There are some differences between vendors but the basic concept is the same:

  1. The anchor part (the one that doesn't refer to the "recursive" query name) creates the initial set.

  2. The iterative part (the one that refers to the "recursive" query name) is using the last set to creates a new set that now becomes the last set, and so on.
    It stops when it gets to an empty set.

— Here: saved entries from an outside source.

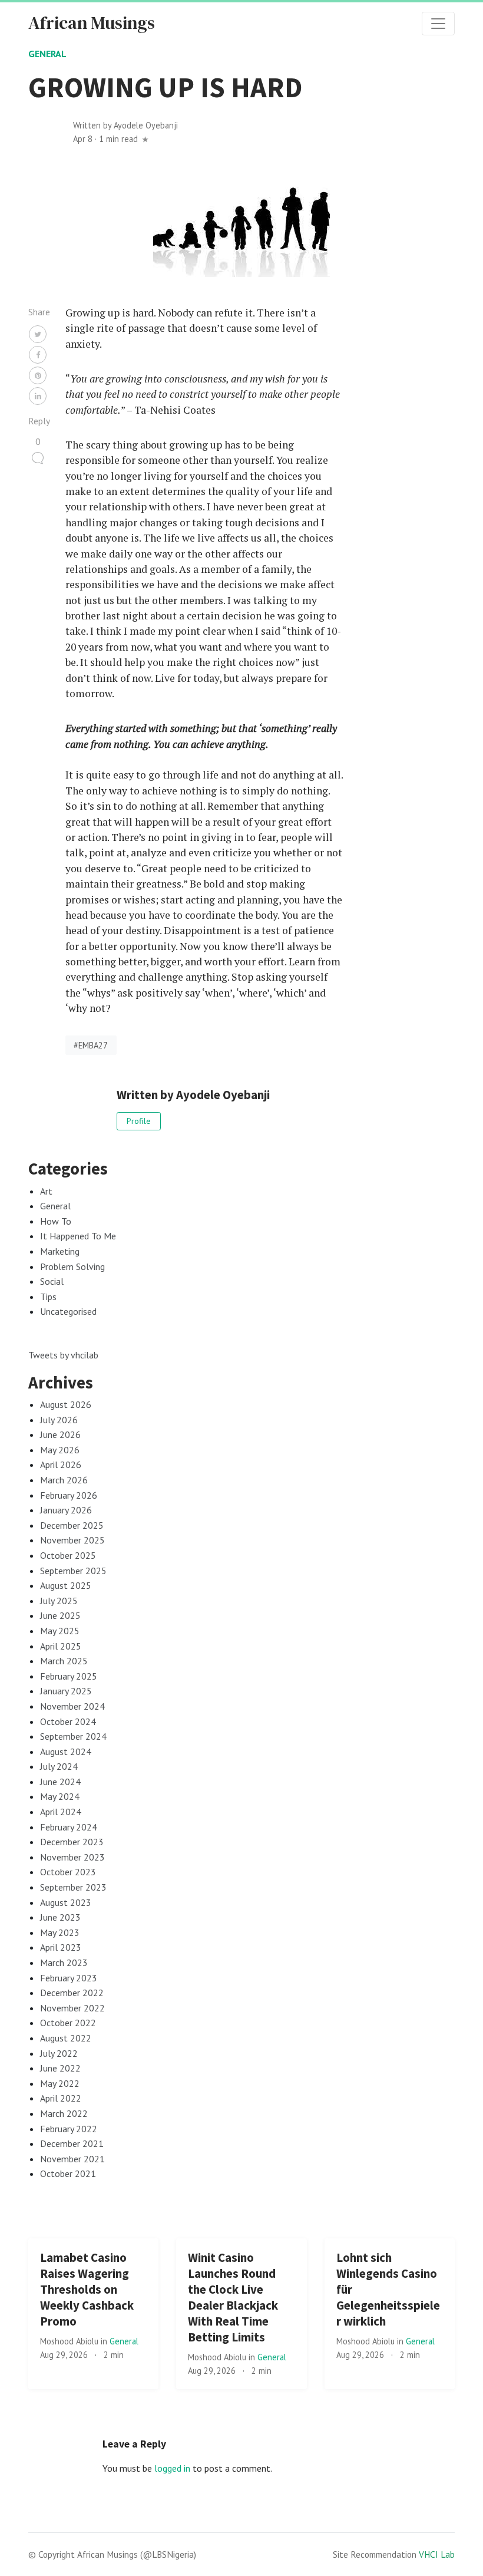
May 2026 (60, 1450)
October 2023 (68, 1872)
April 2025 (60, 1646)
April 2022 (60, 2098)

And here is an endless query:

with recursive t as (select 1 union all select 1 from t) 
select count(*) from t

Explanation for the OP example

Initial set created by the anchor part, `VALUES (1)`: 
1 record, n=1

Sets created by the iterative part, `SELECT n+1 FROM t WHERE n < 100`:
1 record, n=2 (the initial set has 1 record with n=1 so `SELECT n+1 from t` returns 2)
1 record, n=3 
1 record, n=4
1 record, n=5
.
.
.
1 record, n=99
1 record, n=100 

When n=100 the WHERE condition `WHERE n < 100` causes an empty set to be created 
and the iteration stops.

One way to think on iterative queries:

with        t0 as (select ...)
           ,t1 as (select ... t0 ...)
           ,t2 as (select ... t1 ...)
           ,t3 as (select ... t2 ...)
            .
            .
            .

            select * from t0
union all   select * from t1
union all   select * from t2
union all   select * from t3
union all   ...

t0 is a CTE with no dependencies in other CTE.
t1 is a CTE with dependency in t0.
t2 is a CTE with dependency in t1 (and only t1!).
t3 is a CTE with dependency in t2 (and only t2!).
etc.

t1, t2, t3 etc.. are declared with identical queries, different only in their dependencies.